5. Stroud's Judicial Dictionary of Words & Phrases, 4th Edn.

"Perverse.--A perverse verdict may probably be defined as one that is not only against the weight of evidence but is altogether against the evidence."

41. Thus, a perverse verdict may probably be defined as one that is

not only against the weight of evidence but is altogether against the

evidence.

42. It needs to refer herein that in the instant case, the ground for

divorce has been taken on the ground of cruelty.
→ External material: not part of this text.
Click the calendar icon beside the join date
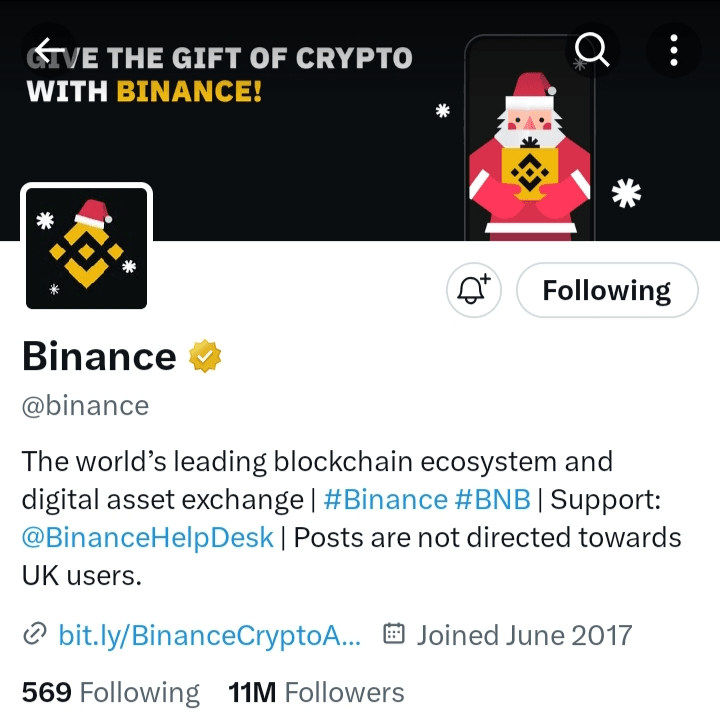Image resolution: width=720 pixels, height=720 pixels. point(395,635)
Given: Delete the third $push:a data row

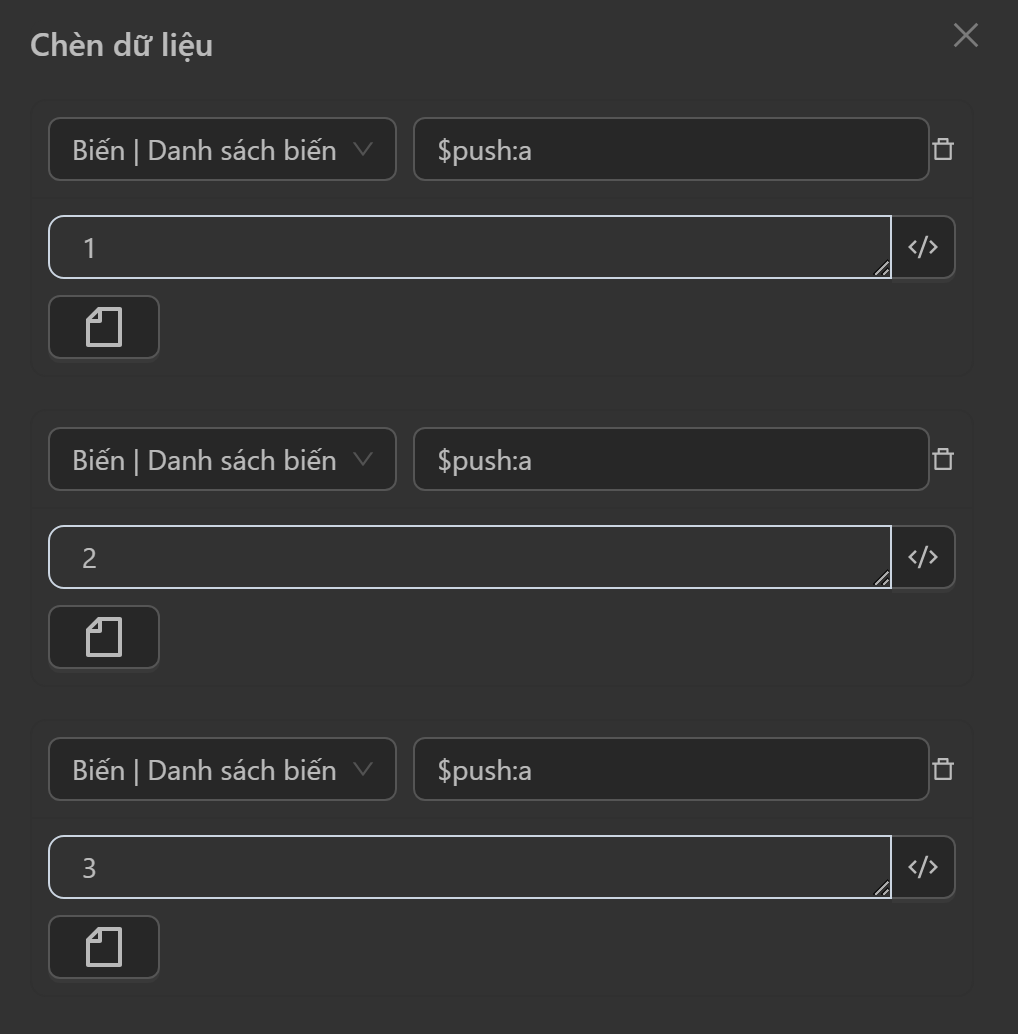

43. The "cruelty" has been interpreted by the Hon'ble Apex Court in

the case of Dr. N.G. Dastane vs. Mrs. S. Dastana, (1975) 2 SCC 326

wherein it has been laid down that the Court has to enquire, as to whether,

the conduct charge as cruelty, is of such a character, as to cause in the mind

of the petitioner, a reasonable apprehension that, it will be harmful or

injurious for him to live with the respondent.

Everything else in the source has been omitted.